[Start of SUPPLIED TEXT]

Jewish socialist and revolutionary who founded the first kibbutz in Israel. Name variations: Mania Shochat; Manya Wilbushevitz; Manya Shochat-Vilbushevich. Born in 1878 in Lososna, Russia; died in 1961; married Yisrael Shochat, in 1908; children: Geda and Anna.

Helped settle Eretz Israel, the area of Palestine that would eventually become the state of Israel; was instrumental in arming Jews to protect them from Arab aggression; founded kibbutz (collective farm) movement; campaigned for the Zionist cause and worked to improve Arab-Jewish relations.

Manya Shochat was born on her father's estate in Lososna, Russia, in 1878 into a family of ten children. Her wealthy grandfather, a supplier to the Russian army, had abandoned Jewish traditions and customs to become more accepted in the landowning class. Shochat's father, however, clung to Judaism, and made sure his children received a Jewish education. As a young teenager, Shochat became aware of the hard conditions faced by laborers and fully committed herself, despite her own privileged background, to bringing about change through labor movements.

At age 15, Shochat ran away from home and worked in a Polish factory until she was retrieved by the police. Undeterred, she convinced her brother, Gedaliah, to let her work in his carpentry shop in Minsk. There she earnestly devoted herself to the cause of the worker, visiting factories and advocating the education of laborers as a means to transform them into activists. She also established ties with the Jewish community, having had little contact with Jews in Lososna.

Shochat's association with the Bundists made the most sense initially, as the Jewish socialist labor group seemed a happy alliance of her twin interests in labor reform and the Jewish people. Their demands were simple: the right to form labor unions, the right to free speech, and the right to strike. However, the Bundists were primarily interested in orchestrating mass demonstrations of Jewish workers rather than educating them and attending to their needs individually, and neither did they favor Jewish emigration to Palestine. Several of Shochat's brothers had emigrated to Eretz Israel, a part of Palestine that was home to many Jewish settlers, and Shochat soon aligned herself more with the Poale Zion Party (Workers of Zion), from which sprung the Labor Zionist movement.

[End of SUPPLIED TEXT]
[Start of EXTRACTED MATERIAL]

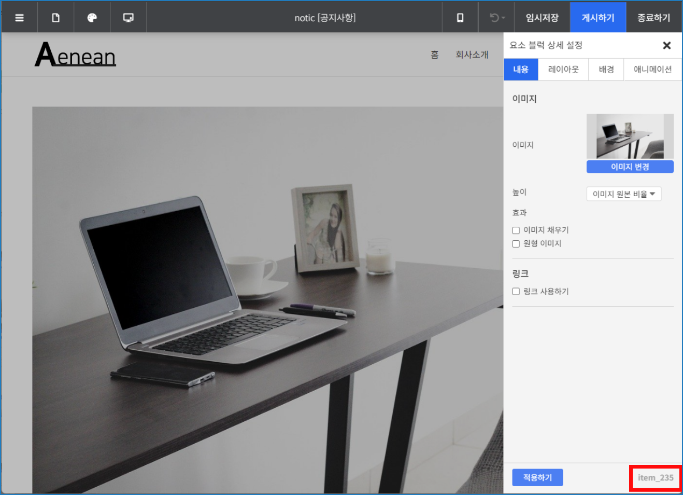
Task: Click the 임시저장 button
Action: (542, 18)
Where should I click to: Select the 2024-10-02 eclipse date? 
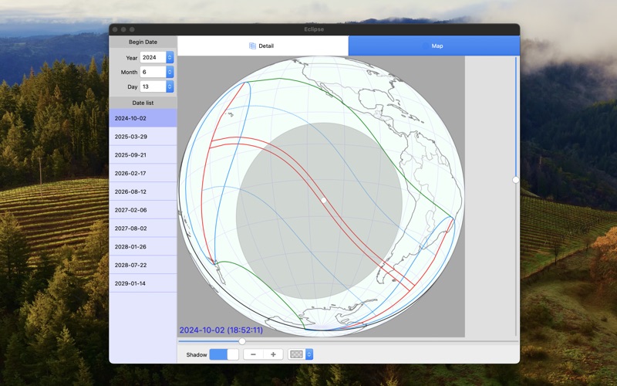click(143, 118)
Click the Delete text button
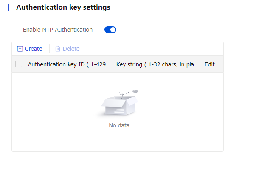This screenshot has height=169, width=256. (71, 49)
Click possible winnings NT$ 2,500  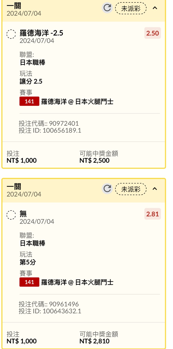point(95,160)
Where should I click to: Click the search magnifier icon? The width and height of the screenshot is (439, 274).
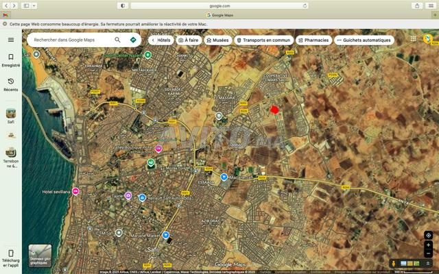click(117, 40)
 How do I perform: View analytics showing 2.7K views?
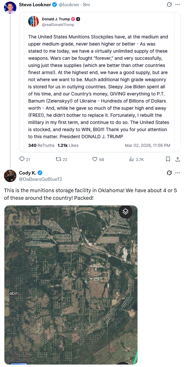point(136,159)
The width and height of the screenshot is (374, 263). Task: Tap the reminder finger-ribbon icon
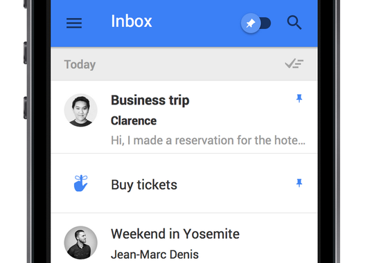[x=80, y=183]
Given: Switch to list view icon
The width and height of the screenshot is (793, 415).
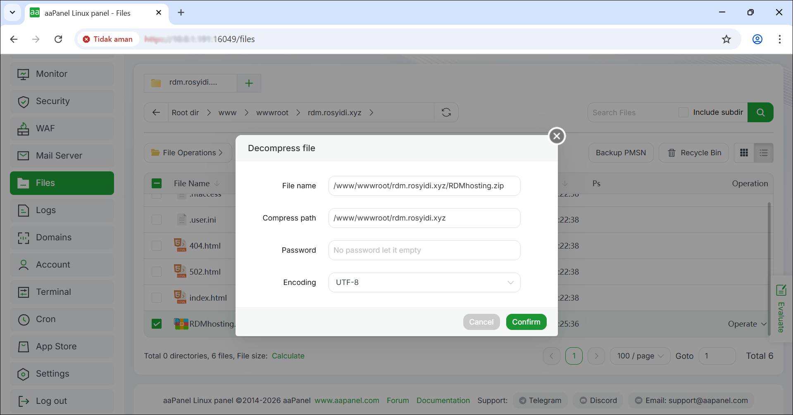Looking at the screenshot, I should coord(763,153).
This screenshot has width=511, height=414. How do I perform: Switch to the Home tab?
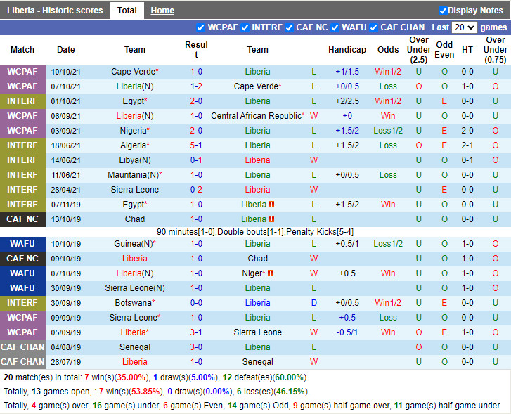coord(162,11)
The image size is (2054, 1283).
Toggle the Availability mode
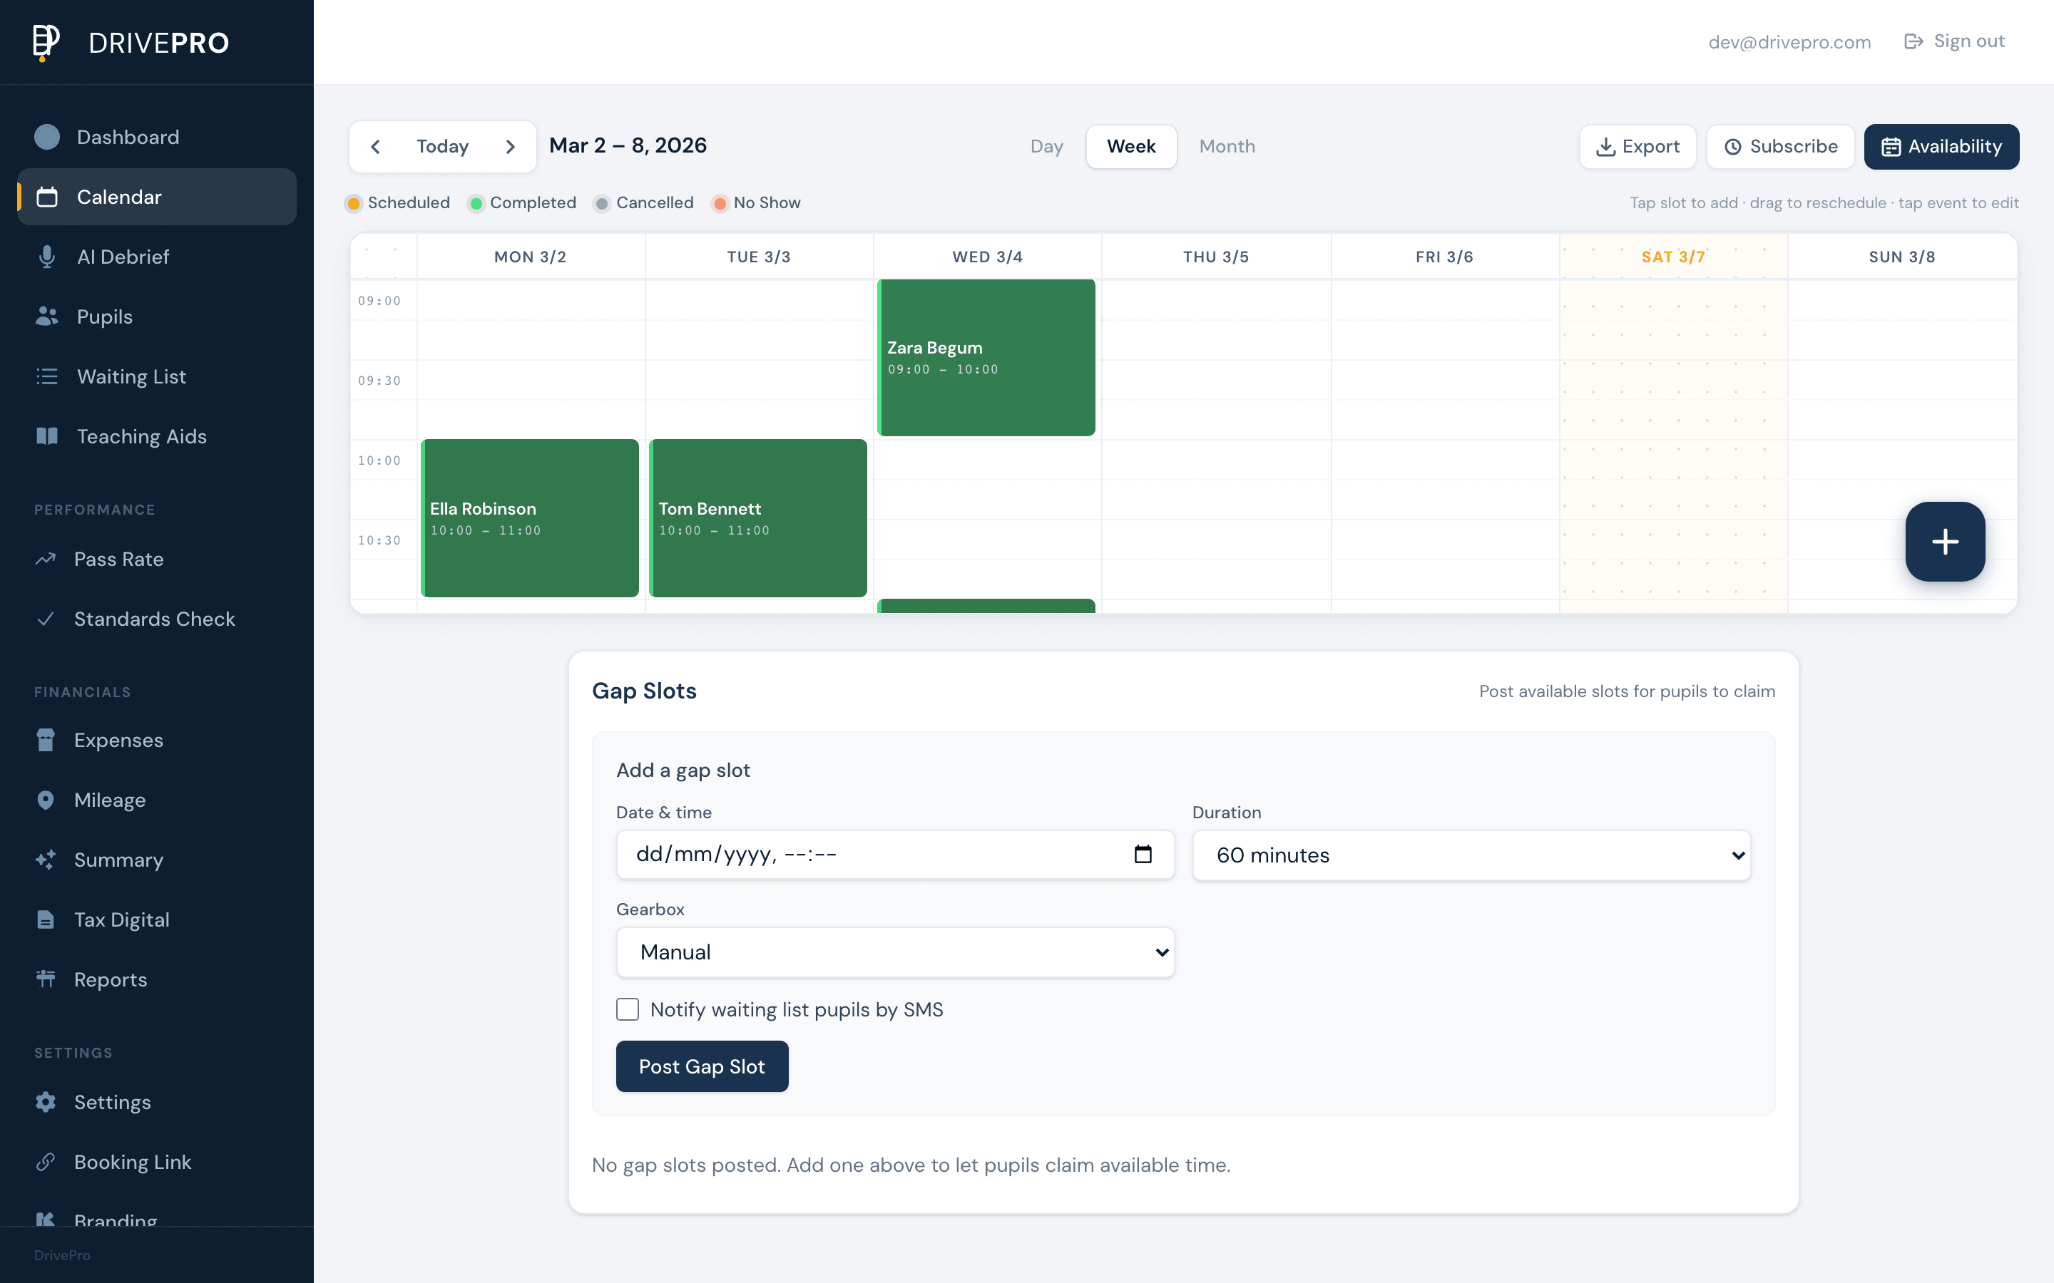[x=1941, y=146]
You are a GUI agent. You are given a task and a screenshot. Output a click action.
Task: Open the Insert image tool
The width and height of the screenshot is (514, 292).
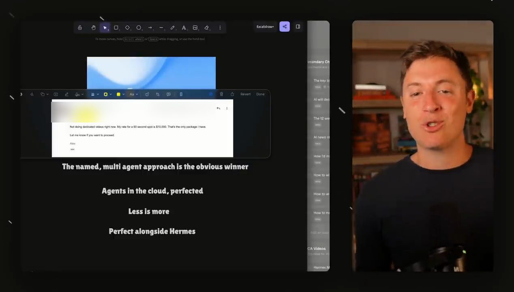point(195,28)
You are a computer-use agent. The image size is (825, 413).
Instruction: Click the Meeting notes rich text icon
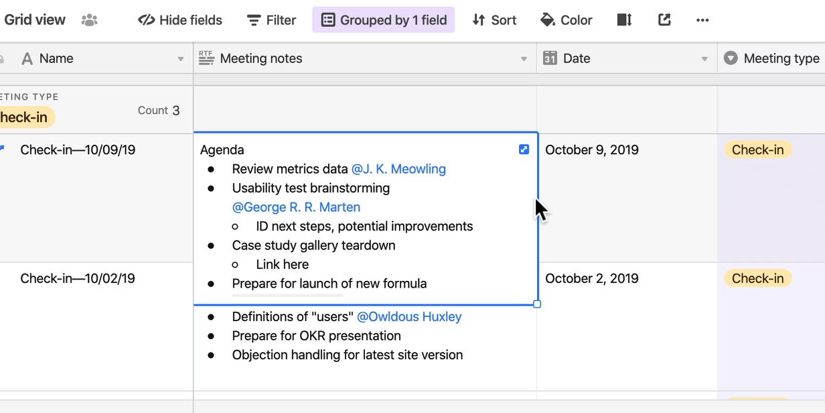[x=206, y=58]
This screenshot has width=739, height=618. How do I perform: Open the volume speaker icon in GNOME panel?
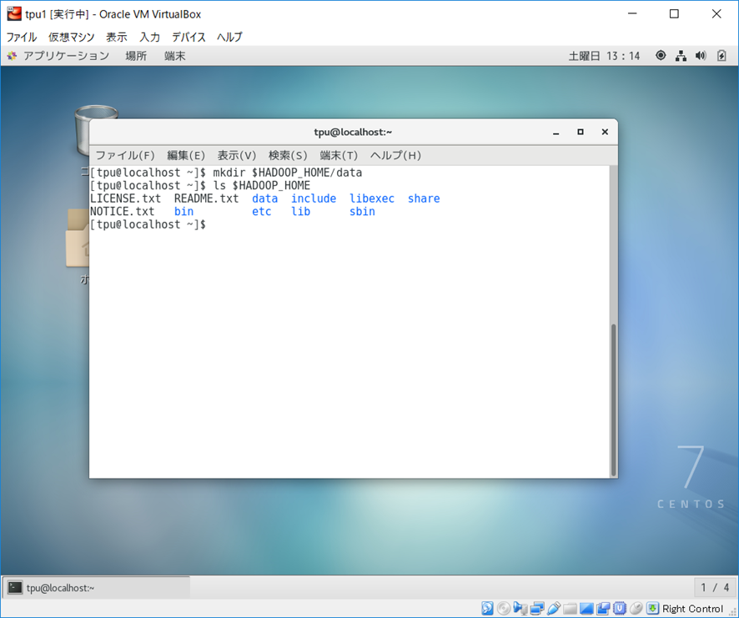point(700,56)
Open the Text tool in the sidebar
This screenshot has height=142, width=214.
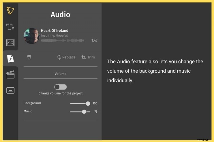pyautogui.click(x=10, y=27)
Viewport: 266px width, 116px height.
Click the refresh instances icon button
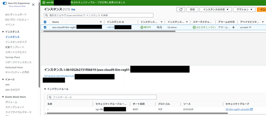tap(181, 9)
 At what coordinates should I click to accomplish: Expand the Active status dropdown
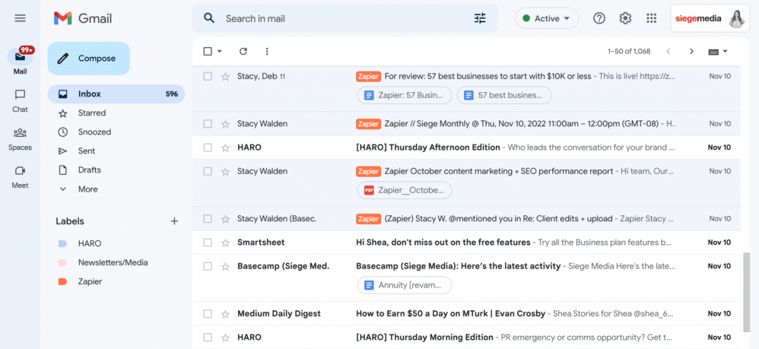[x=547, y=18]
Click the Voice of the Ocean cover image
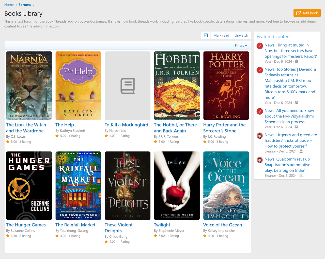This screenshot has height=259, width=325. tap(226, 185)
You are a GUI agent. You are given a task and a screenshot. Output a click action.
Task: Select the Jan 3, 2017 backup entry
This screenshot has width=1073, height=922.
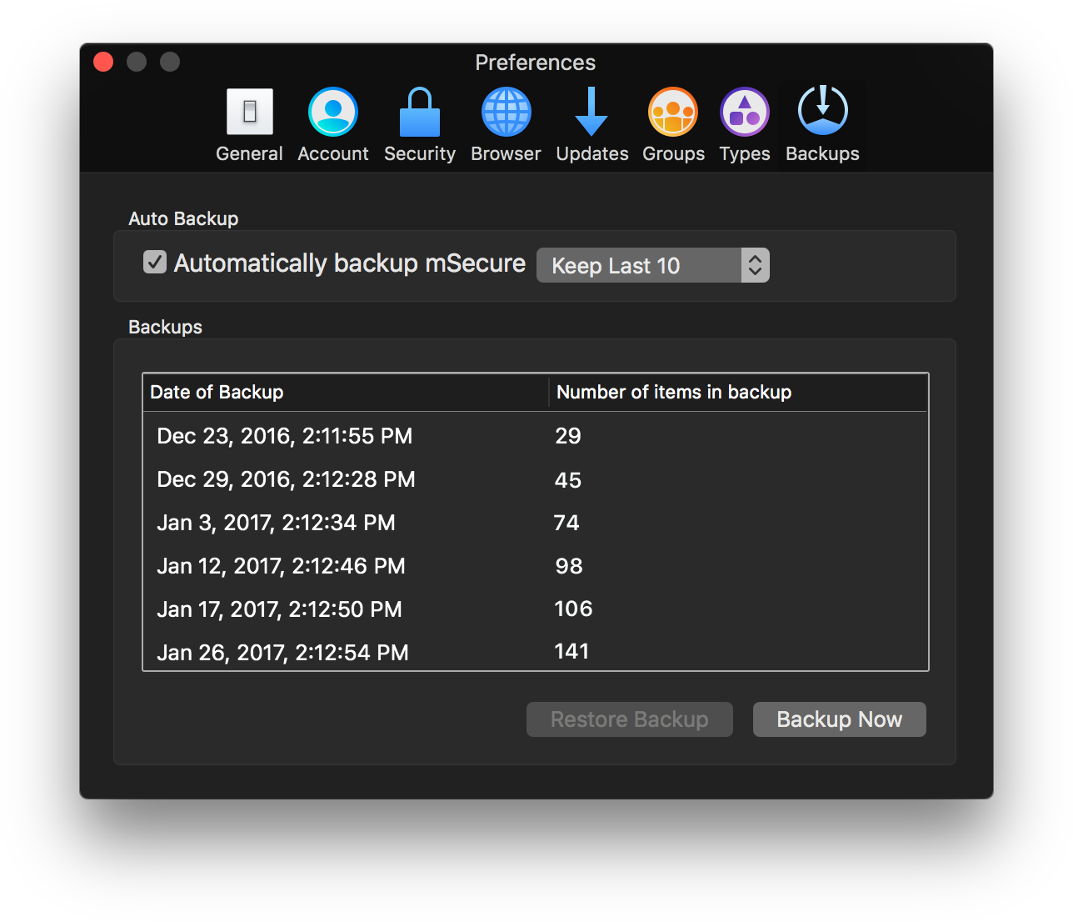tap(535, 523)
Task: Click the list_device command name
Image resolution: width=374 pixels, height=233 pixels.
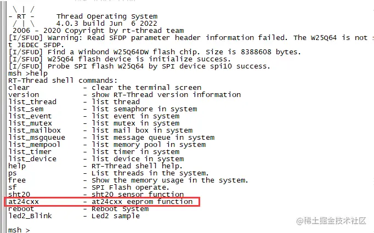Action: [32, 159]
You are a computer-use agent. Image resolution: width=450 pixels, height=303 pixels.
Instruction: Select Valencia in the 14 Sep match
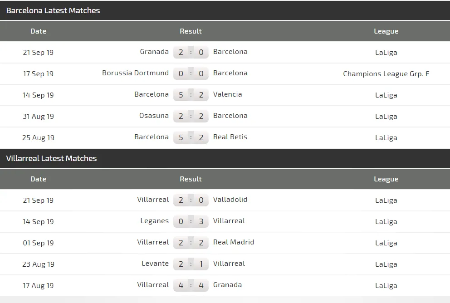click(227, 94)
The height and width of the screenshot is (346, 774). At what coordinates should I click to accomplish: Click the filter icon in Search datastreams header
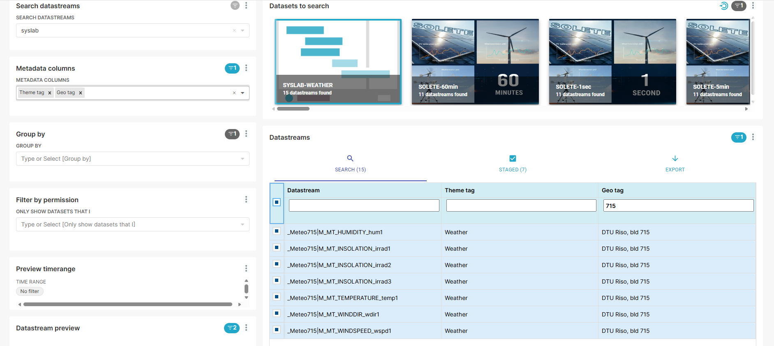coord(235,6)
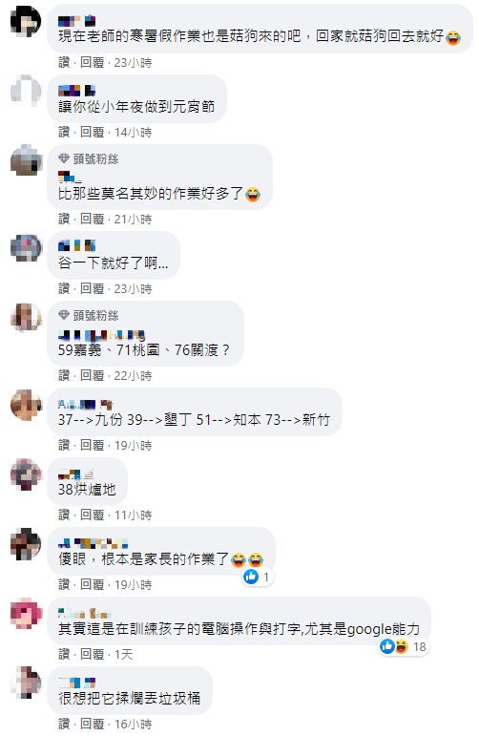The image size is (479, 736).
Task: Click the 11小時 timestamp under 38烘爐地
Action: pos(134,515)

[End of EXTRACTED MATERIAL]

TASK LIST
1 – Copy everything in the Manya Shochat passage from "Helped settle Eretz" down to "through labor movements.".
2 – Write what comes next in the passage about Manya Shochat, picking up after its final sentence.
The entries have nothing to do with the passage about Manya Shochat.

RESPONSES FOR EACH TASK
1 –
Helped settle Eretz Israel, the area of Palestine that would eventually become the state of Israel; was instrumental in arming Jews to protect them from Arab aggression; founded kibbutz (collective farm) movement; campaigned for the Zionist cause and worked to improve Arab-Jewish relations.

Manya Shochat was born on her father's estate in Lososna, Russia, in 1878 into a family of ten children. Her wealthy grandfather, a supplier to the Russian army, had abandoned Jewish traditions and customs to become more accepted in the landowning class. Shochat's father, however, clung to Judaism, and made sure his children received a Jewish education. As a young teenager, Shochat became aware of the hard conditions faced by laborers and fully committed herself, despite her own privileged background, to bringing about change through labor movements.

2 –
Her activities did not escape the notice of governmental authorities, who arrested her in 1899 for inciting the workers. Shochat's year-long stay in prison only made her more determined to accomplish her goal of organizing Jewish workers, but there were forces at work equally set on crushing the movement. Anti-Semitic sentiment in Russia had occasionally erupted into "pogroms," or organized massacres of Jews, since 1881, and in 1903 one occurred in Kishinev in which 47 were killed and hundreds more injured. The slaughter only served to further fuel the Zionist movement. It also inspired Shochat to conspire with others to murder the man they considered responsible for much of the killing: Count Vyacheslav Konstantinovich Plehve, minister of the interior. An informer revealed the assassination plot before it could be carried out, however, and Shochat fled the country for Eretz Israel, arriving on January 2, 1904.

Shochat continued her fight for workers' rights in her new country. After traveling around the territory for several months, she found that many Jews lived in conditions of terrible poverty, unable to find jobs, while wealthy Jewish farmers hired Arabs to work their land for low wages. The plight of the starving Jews inspired Shochat in her campaign for collective farms run by the Jewish workers themselves. This, she felt, was the only way for Israel to truly become a Jewish nation. In the course of stirring up support for her idea, she met and married Yisrael Shochat, who joined with her to launch the idea of collective farming.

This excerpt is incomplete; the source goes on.